## Provided material:
____________

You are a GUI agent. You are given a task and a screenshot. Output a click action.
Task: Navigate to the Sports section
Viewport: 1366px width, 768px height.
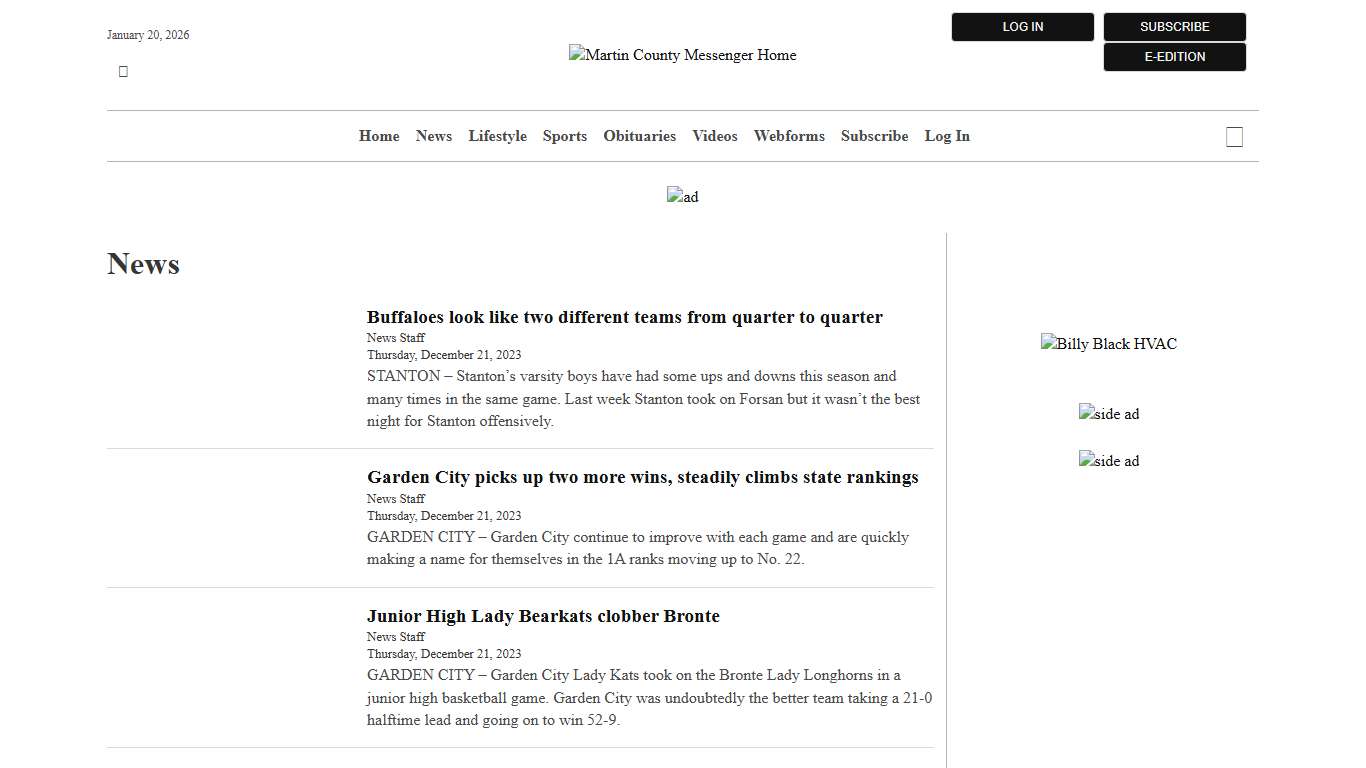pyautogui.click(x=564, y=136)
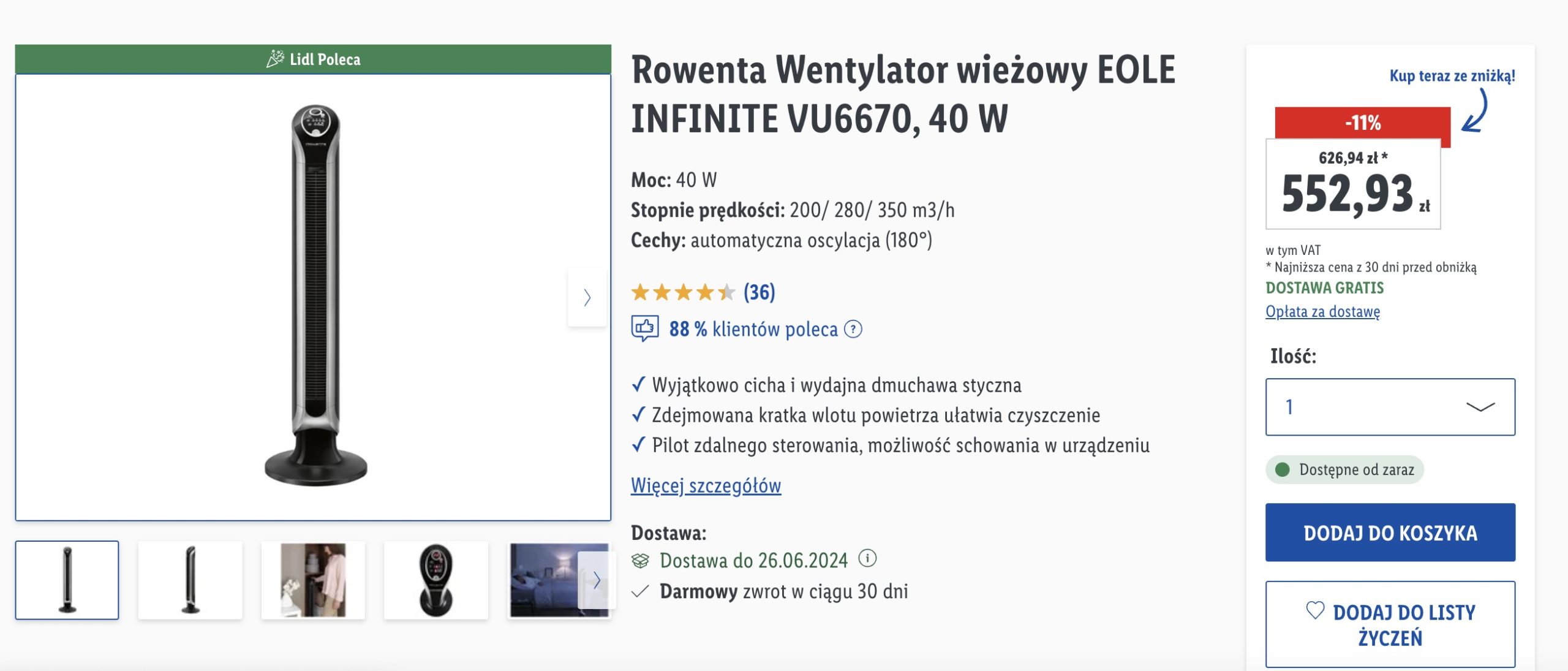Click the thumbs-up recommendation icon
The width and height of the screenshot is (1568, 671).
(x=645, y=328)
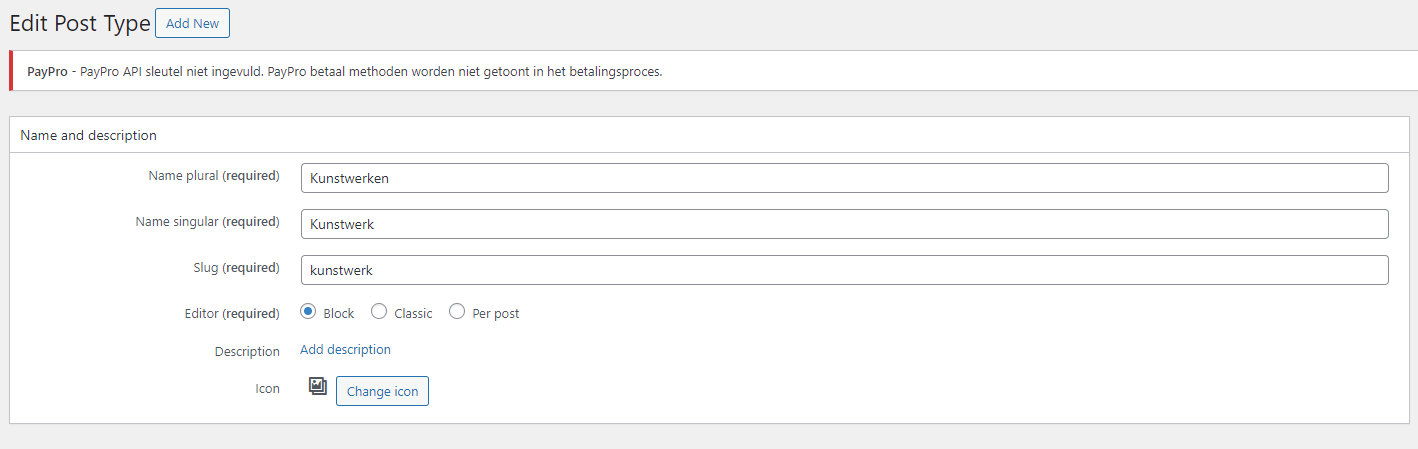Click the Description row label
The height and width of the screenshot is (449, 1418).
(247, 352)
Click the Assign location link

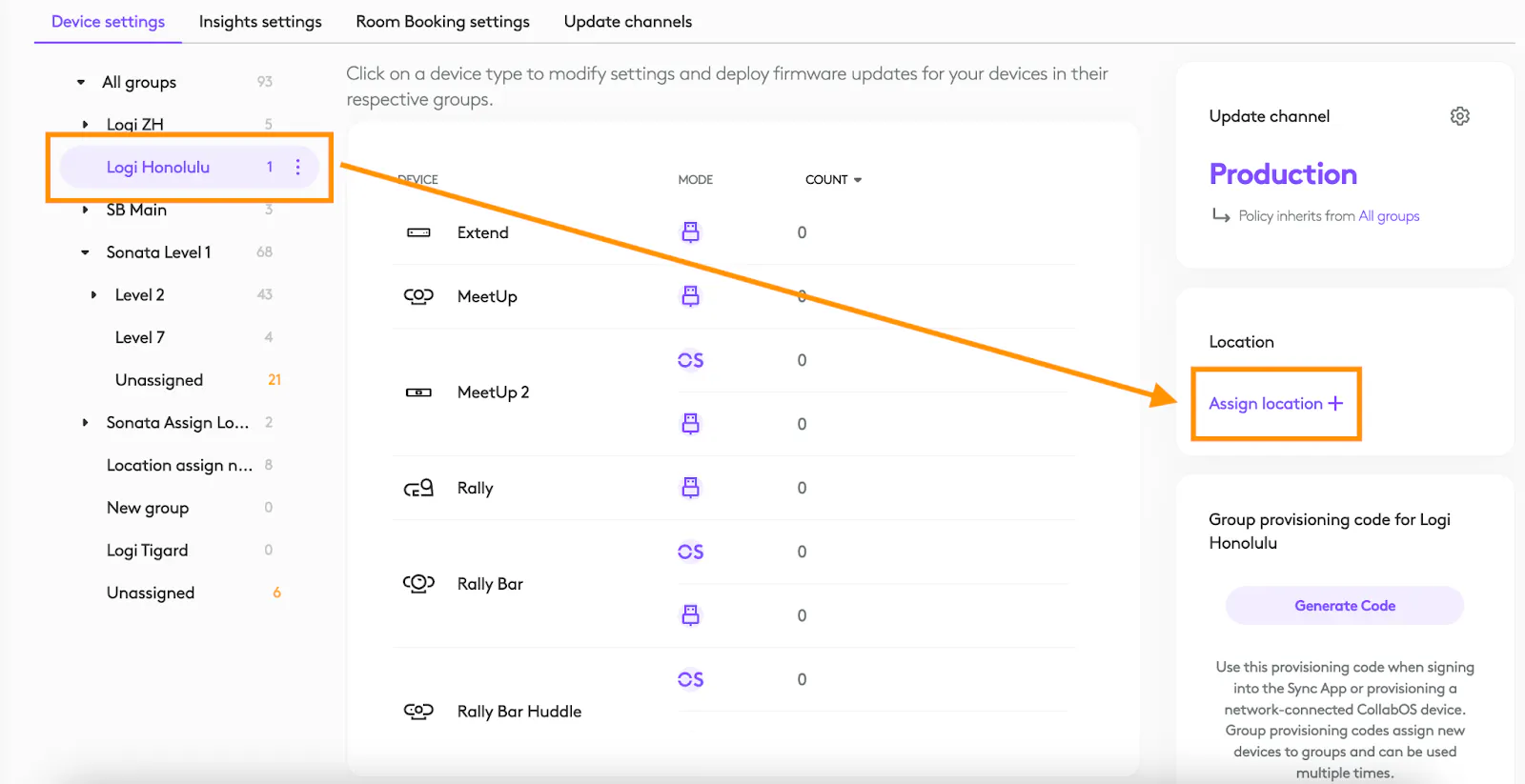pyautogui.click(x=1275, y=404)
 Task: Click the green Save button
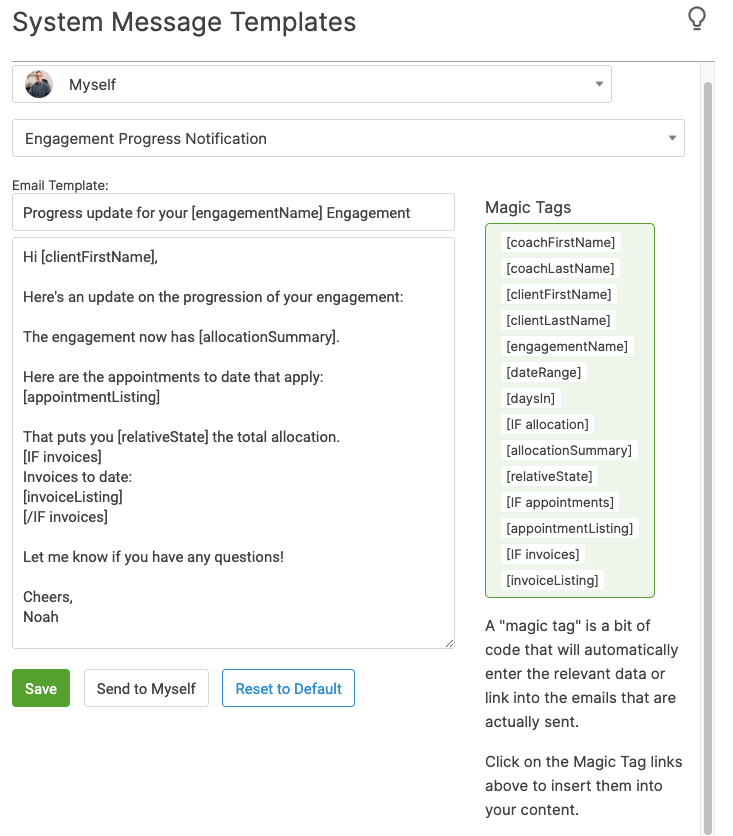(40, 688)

____________

## Exercise brief:
Pictures are not part of the copy. Extract exactly the lines from the line containing "Viewport: 1366px width, 768px height." through the final line of the entries above, both included.

## Answer to this problem:
Viewport: 1366px width, 768px height.
pyautogui.click(x=564, y=136)
Click the thumbs-up recommendation icon
The width and height of the screenshot is (1568, 671).
(x=645, y=328)
Click the Description row label
The height and width of the screenshot is (449, 1418).
(247, 352)
Click the Assign location link

pyautogui.click(x=1275, y=404)
 Task: Click the green Save button
(40, 688)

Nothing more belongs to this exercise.